Все огороженное место вокруг новостроящегося храма, равно как и вход во внутренность его, когда строение его начало приходить к окончанию, оставались открыты для любопытных; не так, как ныне, когда никому, исключая самых избранных, не дозволяется взглянуть на работы, производящиеся десятки лет, когда как будто опасаются, чтобы порядочно одетые люди днем не утащили лежащие кирпич и известку, когда фиглярство строителей хочет какою-то таинственностью закрыть от народа совершаемые им чудеса. Мне иногда случалось входить в достраивающееся здание, и нельзя было не подивиться богатству, расточаемому для внутреннего его убранства. Мраморный узорчатый помост, необъятной величины полированные монолиты, составляющие длинную колоннаду, серебряные решетки, двери и паникадилы, покрытые золотом и облитые бриллиантами иконы,– все должно было изумлять входящих во храм. Некоторые, однако же, позволяли себе сравнивать архитектора с неискусным поваром, который, начиняя все кушанья свои перцем, имбирем, корицей, всякими пряностями, думает стряпне своей придать необычайно приятный вкус.

Ровно через десять лет после венчания на царство императора Александра, 15 сентября, происходило освящение нового храма. Все носящие мундир, без изъятия, были допущены во внутренность его; у меня мундира не было, и я на улице скромно стоял между фраками и крестьянскими кафтанами, в народной толпе.

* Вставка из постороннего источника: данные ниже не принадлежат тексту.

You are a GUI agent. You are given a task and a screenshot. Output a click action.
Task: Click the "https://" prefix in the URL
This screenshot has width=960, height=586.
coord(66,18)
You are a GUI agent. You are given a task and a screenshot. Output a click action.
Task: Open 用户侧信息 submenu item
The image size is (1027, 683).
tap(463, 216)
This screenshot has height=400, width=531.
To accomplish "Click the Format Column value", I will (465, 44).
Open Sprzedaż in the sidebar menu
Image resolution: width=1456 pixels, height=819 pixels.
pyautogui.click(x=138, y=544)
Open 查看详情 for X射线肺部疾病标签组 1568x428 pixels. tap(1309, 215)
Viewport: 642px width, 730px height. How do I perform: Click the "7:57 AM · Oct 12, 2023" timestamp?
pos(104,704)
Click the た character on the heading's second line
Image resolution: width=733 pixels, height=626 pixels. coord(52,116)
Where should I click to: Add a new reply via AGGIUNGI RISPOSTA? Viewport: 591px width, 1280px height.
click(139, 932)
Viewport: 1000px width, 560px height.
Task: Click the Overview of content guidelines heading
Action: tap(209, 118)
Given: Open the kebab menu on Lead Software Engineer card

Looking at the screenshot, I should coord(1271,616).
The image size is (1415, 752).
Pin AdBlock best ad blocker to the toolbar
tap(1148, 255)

Не столь блестящим образом в октябре было открытие Царскосельского лицея. Кто подал мысль или кто первый имел ее об его основании, не знаю, но если не ошибаюсь, то, кажется, сам государь. В первоначальные счастливые годы его царствования любил он свою простонародность (слово, которым я думаю заменить употребляемое ныне «популярность»). Наскучив пышностью и величием, среди коих возрос, всегда любил он также простоту, как в одеянии, так и в образе жизни. Изо всех дворцов своих самый укромнейший, совсем забытый Каменноостровский дворец выбрал он летним своим местопребыванием. Так было до Тильзитского мира, после которого стал он предпочитать Царское Село.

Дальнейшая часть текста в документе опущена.